Mag sein, dass die Taz formal Recht hat, aber ich male mir lieber nicht aus, was ein Freispruch für Höcke für Deutschland bedeutet hätte – die ganzen Naziparolen kämen wieder zu Vorschein und der Staat müsste ohnmächtig zusehen, wie sich die alle als Unschuldslämmer präsentierten, die keine Ahnung haben von der Geschichte des 12-jährigen 1000-jährigen Reich.
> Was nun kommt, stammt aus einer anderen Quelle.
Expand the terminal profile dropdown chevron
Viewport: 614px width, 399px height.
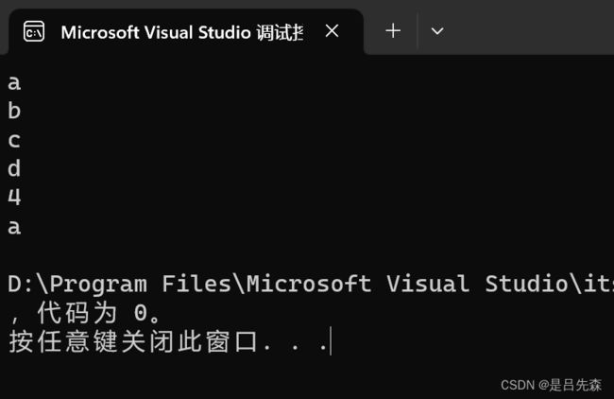pos(437,31)
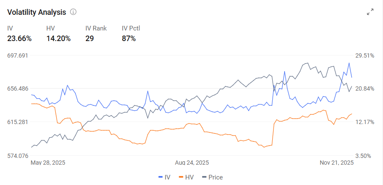Toggle the Price series in legend

point(212,177)
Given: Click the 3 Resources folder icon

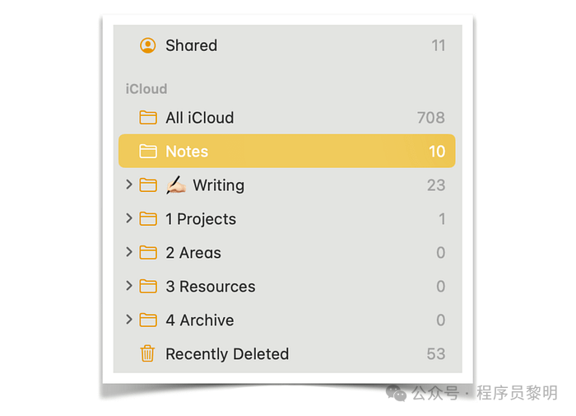Looking at the screenshot, I should click(x=148, y=287).
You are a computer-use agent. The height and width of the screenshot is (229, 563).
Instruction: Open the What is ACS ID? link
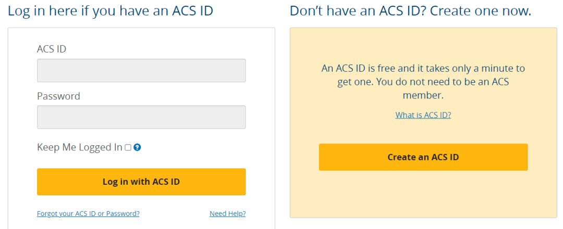pos(423,115)
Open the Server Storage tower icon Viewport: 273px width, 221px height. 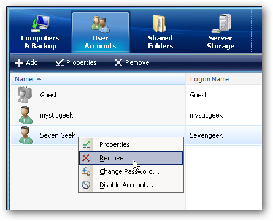[221, 24]
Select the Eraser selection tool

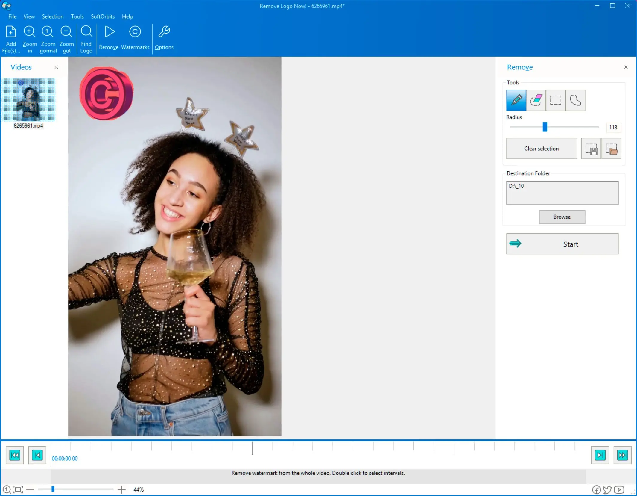pos(536,99)
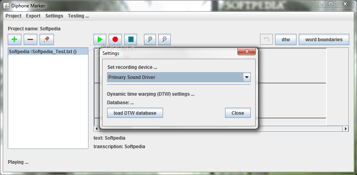Click the pencil edit icon
Screen dimensions: 357x175
coord(47,39)
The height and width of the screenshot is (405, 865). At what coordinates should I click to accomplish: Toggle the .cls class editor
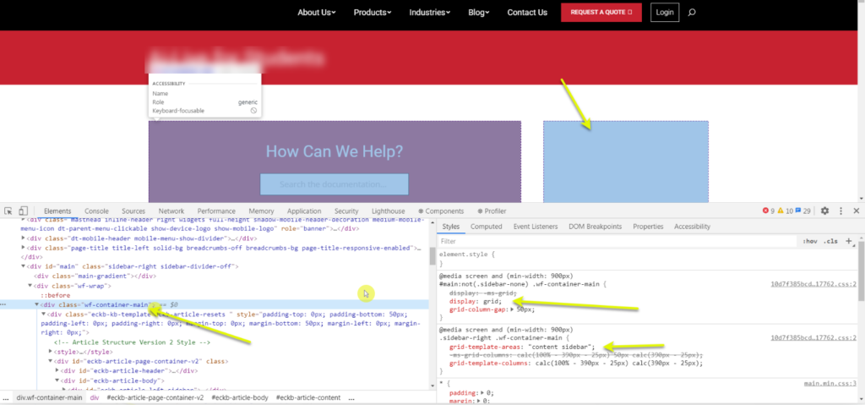(x=830, y=241)
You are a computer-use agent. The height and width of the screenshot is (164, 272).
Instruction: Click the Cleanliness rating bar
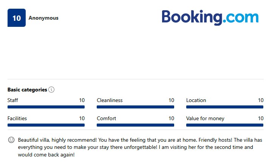click(135, 107)
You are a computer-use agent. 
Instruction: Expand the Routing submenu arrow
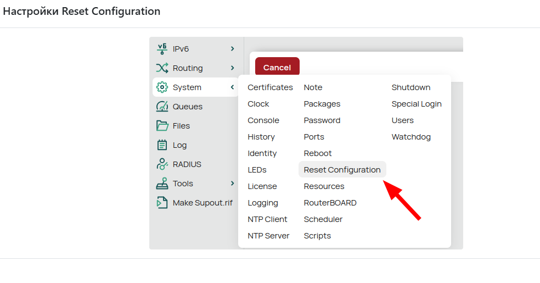[233, 68]
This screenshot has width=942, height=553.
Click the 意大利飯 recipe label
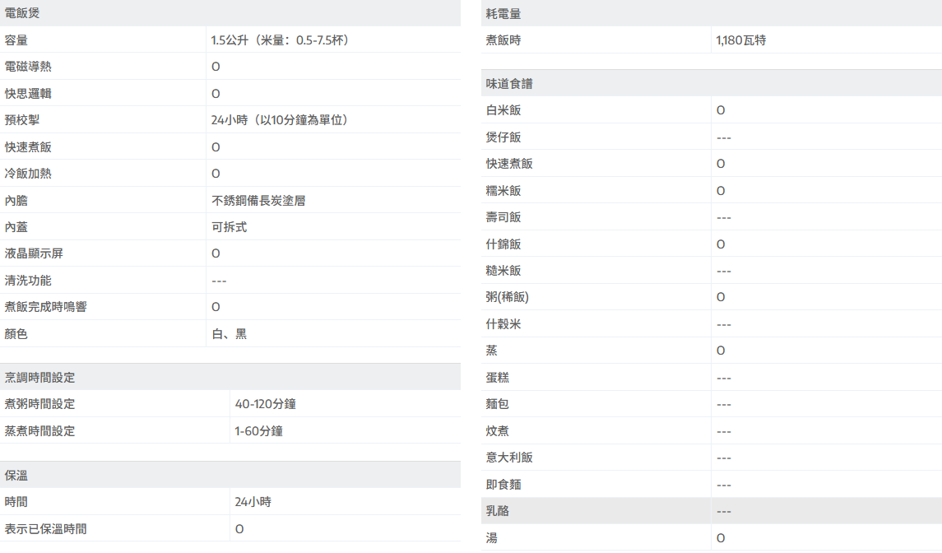point(509,458)
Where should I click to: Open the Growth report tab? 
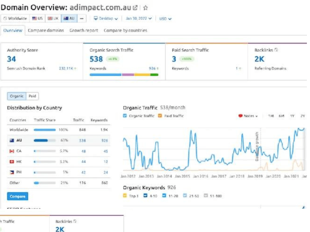(84, 30)
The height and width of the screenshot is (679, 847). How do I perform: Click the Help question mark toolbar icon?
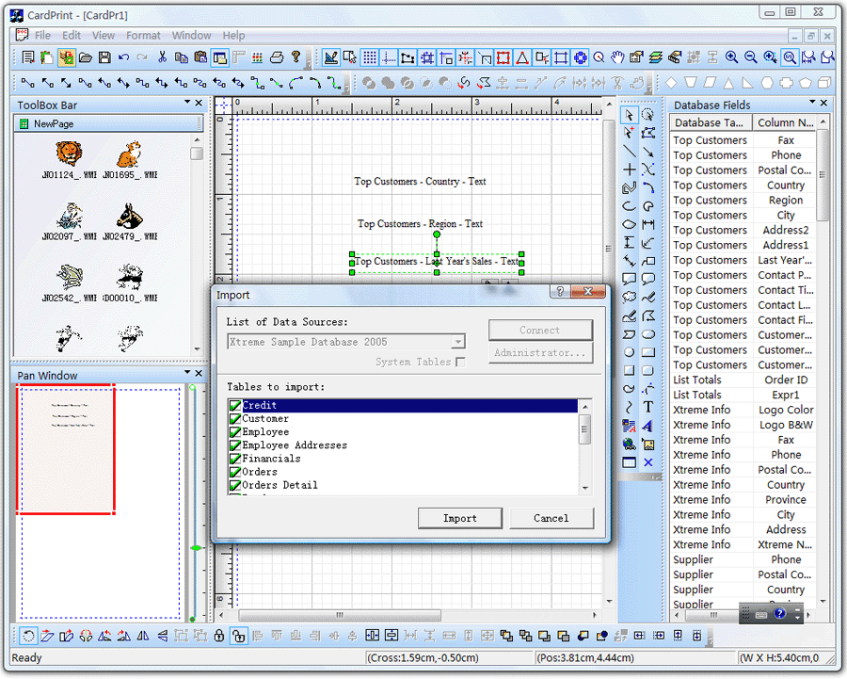coord(296,57)
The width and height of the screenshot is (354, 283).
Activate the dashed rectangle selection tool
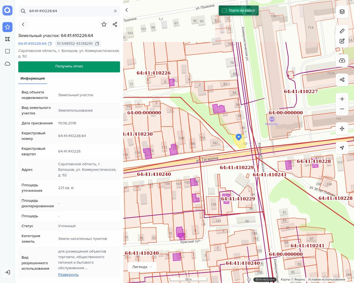click(7, 51)
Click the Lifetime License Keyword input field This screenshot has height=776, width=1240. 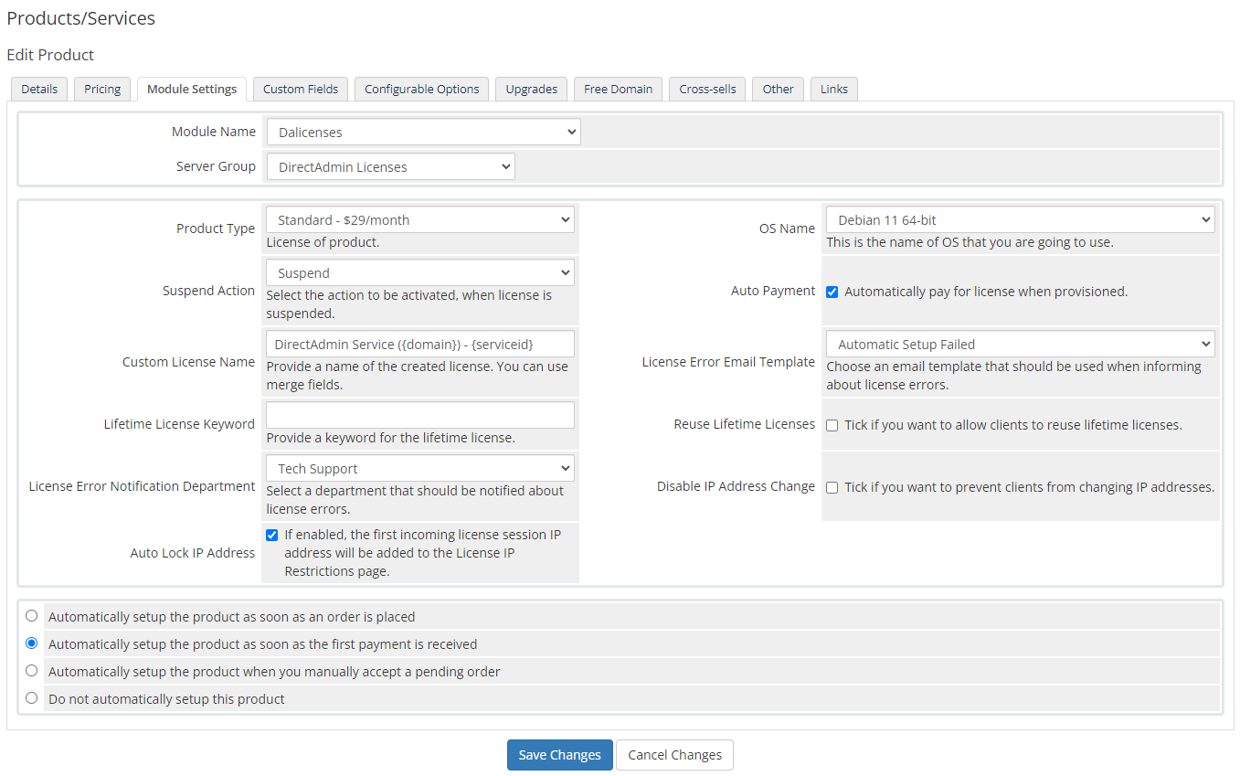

Das Nichtverbot der NPD war wegen der Bedeutungslosigkeit der Partei vielleicht richtig, aber jetzt hat man die Situation, dass man die AfD nicht verbieten kann, weil die Partei zu bedeutend ist und man mit einem Verbot vielleicht einen Fünftel der Wähler von der Teilhabe an der Demokratie ausschließen würde.
 
...jetzt dreht JesusG so richtig durch, veranstaltet ein infernalisches jüngstes Gericht:
Ich würde noch heute Erich und Margot Honecker sofort erschiessen, nichts anderes haben diese Menschen verdient.
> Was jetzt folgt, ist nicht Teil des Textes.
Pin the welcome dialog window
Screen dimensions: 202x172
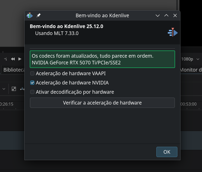click(38, 15)
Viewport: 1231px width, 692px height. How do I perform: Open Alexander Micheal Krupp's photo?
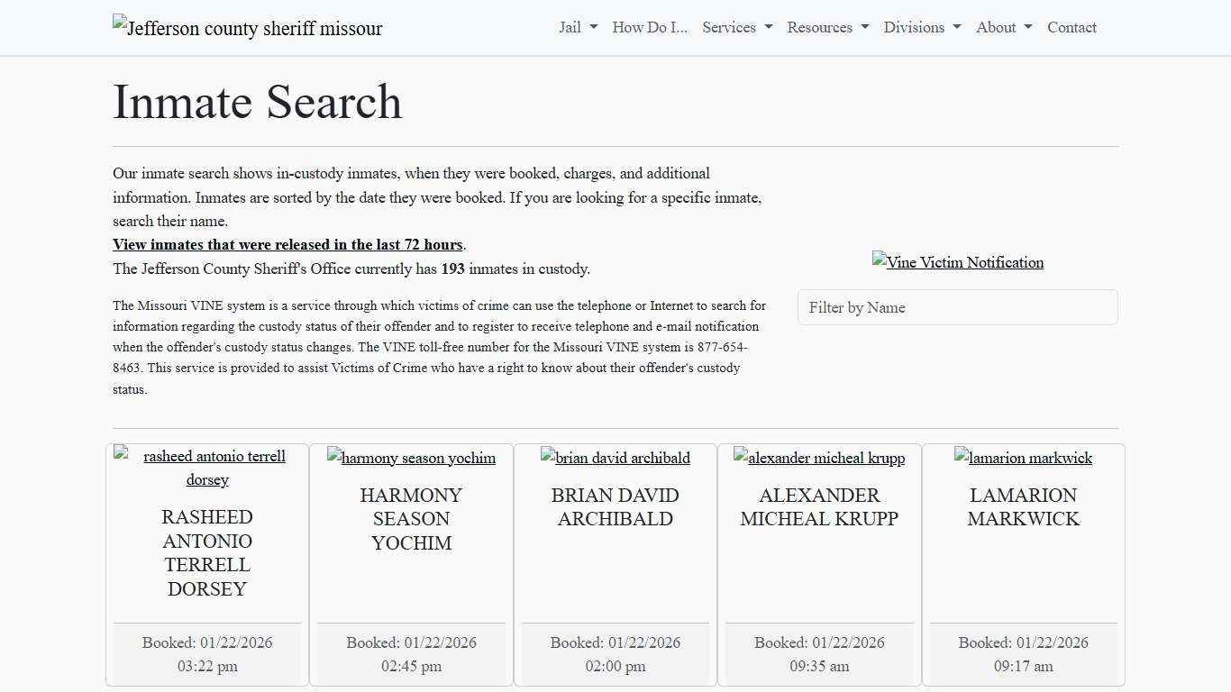(x=819, y=458)
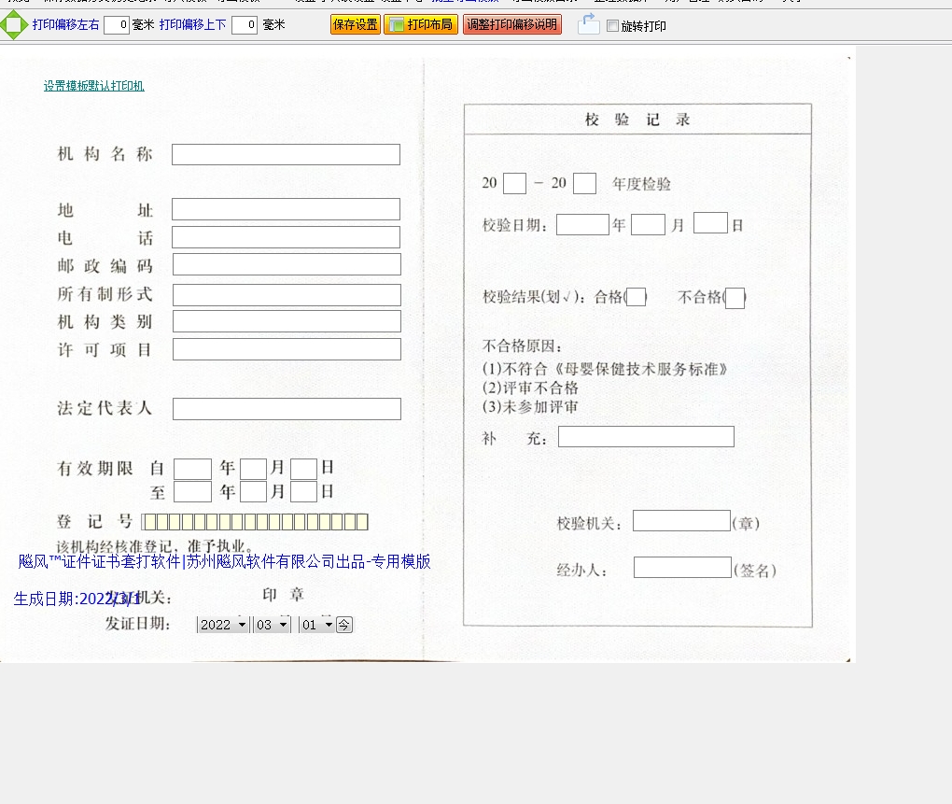Enable the 旋转打印 checkbox
Screen dimensions: 952x804
[x=612, y=26]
Welch' Glück, dass ich fit in Fortifikationen bin und mich mit Befestigungsgruppen wappnen kann, falls dieses infernalische jüngste Gericht mich wegen Widerworten und Spott ebenfalls füsilieren will ;) :D:D:D:D

@MichaG tu allen den Gefallen, vor dem Abschicken von krass-kuriosen Zornausbrüchen erst mal eine Weile abzukühlen und darüber nachzudenken, ob deine Wuttiraden wirklich irgendeinen sachlichen Informationsgehalt haben und ob du dir damit einen Gefallen tust...
 
Höcke ist ein Riesenfan des Dritten Reiches und mir kann keiner erzählen, dass der das Zitat nicht kannte und nicht wusste, dass das von der SA stammte. Zudem hat die Afd bewusst über die Jahre hinweg widerliche Hetzwörter des Dritten Reiches wie "Altparteien" "Gutmenschen" und "Lügenpresse" in den deutschen Sprachgebrauch eingeführt.
Höcke und der Afd geht es darum, dafür zu sorgen, dass die Menschen sich wieder an NS Sprichwörter gewöhnen.
Erschütternderweise merken die meisten Menschen nicht mal, woher der Spruch oder Wörter wie Lügenpresse, usw. stammen.
Höcke ist ein fanatischer Nazi und widerlicher Lügner, und wer sein Buch "Nicht zweimal in denselben Fluss" gelesen hat, der weiß, dass er total verrückt ist, ein Narzist, der davon träumt, als Kopf der Afd der neue Hitler zu werden.